Data for processing>
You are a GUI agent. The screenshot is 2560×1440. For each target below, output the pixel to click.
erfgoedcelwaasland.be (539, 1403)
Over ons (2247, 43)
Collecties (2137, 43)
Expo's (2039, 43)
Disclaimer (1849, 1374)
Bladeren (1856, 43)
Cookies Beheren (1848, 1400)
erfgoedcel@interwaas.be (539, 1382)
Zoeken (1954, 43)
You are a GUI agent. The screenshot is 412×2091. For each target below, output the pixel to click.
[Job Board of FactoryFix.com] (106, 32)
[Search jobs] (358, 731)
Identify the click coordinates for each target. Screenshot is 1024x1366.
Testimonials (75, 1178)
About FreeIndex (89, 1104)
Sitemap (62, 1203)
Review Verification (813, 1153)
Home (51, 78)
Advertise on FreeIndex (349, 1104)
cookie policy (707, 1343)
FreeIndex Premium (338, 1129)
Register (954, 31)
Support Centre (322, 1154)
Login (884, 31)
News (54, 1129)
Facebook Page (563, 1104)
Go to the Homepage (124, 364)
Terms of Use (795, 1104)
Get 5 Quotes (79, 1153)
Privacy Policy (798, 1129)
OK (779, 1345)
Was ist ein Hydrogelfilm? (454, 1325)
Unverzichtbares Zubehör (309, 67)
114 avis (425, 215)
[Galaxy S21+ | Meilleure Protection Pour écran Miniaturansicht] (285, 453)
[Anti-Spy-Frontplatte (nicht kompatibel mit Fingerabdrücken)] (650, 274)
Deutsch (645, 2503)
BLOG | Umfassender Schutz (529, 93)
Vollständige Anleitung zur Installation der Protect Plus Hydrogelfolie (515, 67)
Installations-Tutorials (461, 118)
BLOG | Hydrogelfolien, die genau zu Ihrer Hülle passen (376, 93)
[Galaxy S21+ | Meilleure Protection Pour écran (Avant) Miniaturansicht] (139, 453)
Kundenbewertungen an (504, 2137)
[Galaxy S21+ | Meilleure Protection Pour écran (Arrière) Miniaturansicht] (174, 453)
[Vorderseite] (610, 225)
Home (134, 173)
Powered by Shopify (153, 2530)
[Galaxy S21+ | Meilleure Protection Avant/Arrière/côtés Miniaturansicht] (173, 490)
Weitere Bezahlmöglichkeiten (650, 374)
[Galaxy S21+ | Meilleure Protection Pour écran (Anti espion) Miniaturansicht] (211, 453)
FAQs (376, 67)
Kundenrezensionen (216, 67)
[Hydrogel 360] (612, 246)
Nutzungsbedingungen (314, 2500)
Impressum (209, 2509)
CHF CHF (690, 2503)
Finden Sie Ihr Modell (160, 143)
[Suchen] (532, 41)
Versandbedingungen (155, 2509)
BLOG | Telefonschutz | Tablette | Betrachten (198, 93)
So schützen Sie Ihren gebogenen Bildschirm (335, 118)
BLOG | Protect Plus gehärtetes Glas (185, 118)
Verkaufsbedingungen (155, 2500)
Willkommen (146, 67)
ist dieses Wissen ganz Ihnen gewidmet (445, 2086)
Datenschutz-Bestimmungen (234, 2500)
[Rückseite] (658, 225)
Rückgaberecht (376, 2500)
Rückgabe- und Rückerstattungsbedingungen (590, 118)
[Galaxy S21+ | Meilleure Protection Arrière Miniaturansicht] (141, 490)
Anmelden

Task instructions> The required output is every line of the entries, starting at the one that contains "[Suchen] (532, 41)" and ending at the last, copied exactly.

Output for this exercise>
[Suchen] (532, 41)
Versandbedingungen (155, 2509)
BLOG | Telefonschutz | Tablette | Betrachten (198, 93)
So schützen Sie Ihren gebogenen Bildschirm (335, 118)
BLOG | Protect Plus gehärtetes Glas (185, 118)
Verkaufsbedingungen (155, 2500)
Willkommen (146, 67)
ist dieses Wissen ganz Ihnen gewidmet (445, 2086)
Datenschutz-Bestimmungen (234, 2500)
[Rückseite] (658, 225)
Rückgaberecht (376, 2500)
Rückgabe- und Rückerstattungsbedingungen (590, 118)
[Galaxy S21+ | Meilleure Protection Arrière Miniaturansicht] (141, 490)
Anmelden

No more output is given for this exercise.